If you've wondered who made it, what does it symbolize and why is it there, well, here's the answers.
According to a 2005 article in the Japan Times:
That’s “Maman,” a massive sculpture that looms over the plaza in front of Mori Tower at Roppongi Hills. It is the work of Louise Bourgeois, a French-born artist who has lived in New York since 1938 and is now in her 90s. Maman means “mother” in French, and the artist designed the sculpture as an “ode” to her own mother. My heart went out to Madame Bourgeois when I heard that. I’m a mom myself and wouldn’t be thrilled to know my kid thought of me as something huge, menacing and vaguely creepy.
But Louise Bourgeois has a more positive view of spiders. “My best friend was my mother and she was deliberate, clever, patient, soothing, reasonable, dainty, subtle, indispensable, neat and useful” as a spider, the artist once wrote. “She could also defend herself, and me.”
“Maman” was designed in 1999 and cast in 2003. It’s made of bronze except for the white marble eggs suspended under her belly.
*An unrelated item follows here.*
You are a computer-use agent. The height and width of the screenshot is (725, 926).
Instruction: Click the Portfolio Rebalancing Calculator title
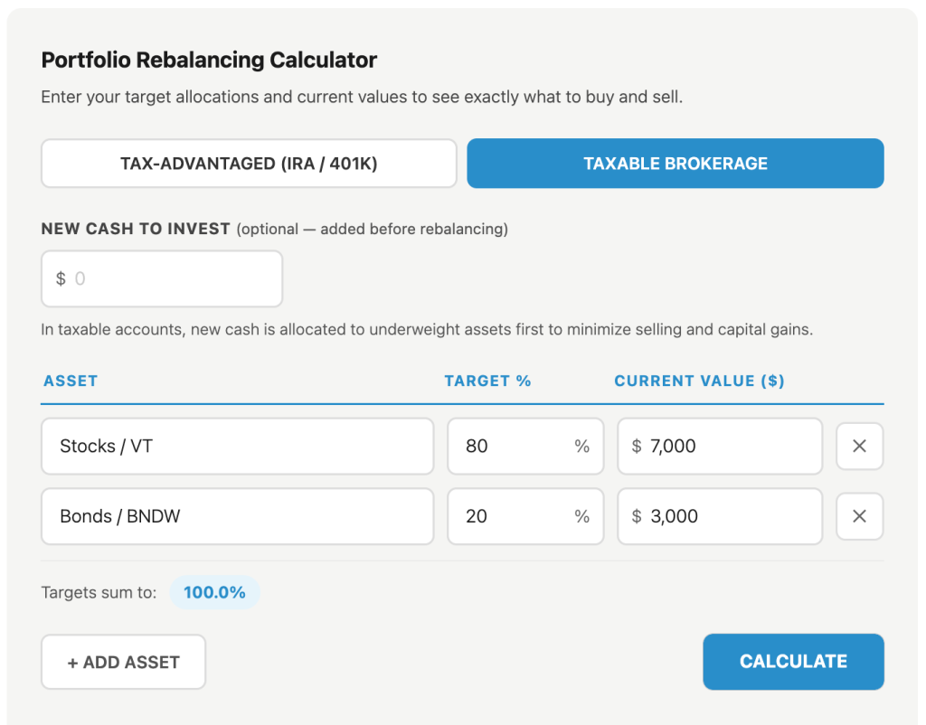pos(208,60)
The sculpture stands 10 meters tall and weighs 11,000 kg. That’s got to make it the mother lode of mother odes.
It was Minoru Mori himself, the developer of Roppongi Hills, who brought “Maman” to Tokyo. On a trip to London in 2000, Mr. Mori spotted an earlier casting of the sculpture at the opening of the Tate Modern and realized it was just what he was looking for.
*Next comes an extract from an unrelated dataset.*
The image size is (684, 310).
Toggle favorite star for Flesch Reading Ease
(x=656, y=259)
“We had a very interesting set of challenges in trying to find a sculpture for the plaza in front of Mori Tower,” Fumio Nanjo, deputy director of the Mori Art Museum, told me. “We wanted something memorable that people would want to take pictures of. At the same time, it had to be something recognizable and easy to describe so it could serve as a meeting spot, like Hachiko in Shibuya. But the sculpture couldn’t be very heavy because the plaza is suspended, not build on solid ground. And it couldn’t impede the flow of pedestrians across the plaza.”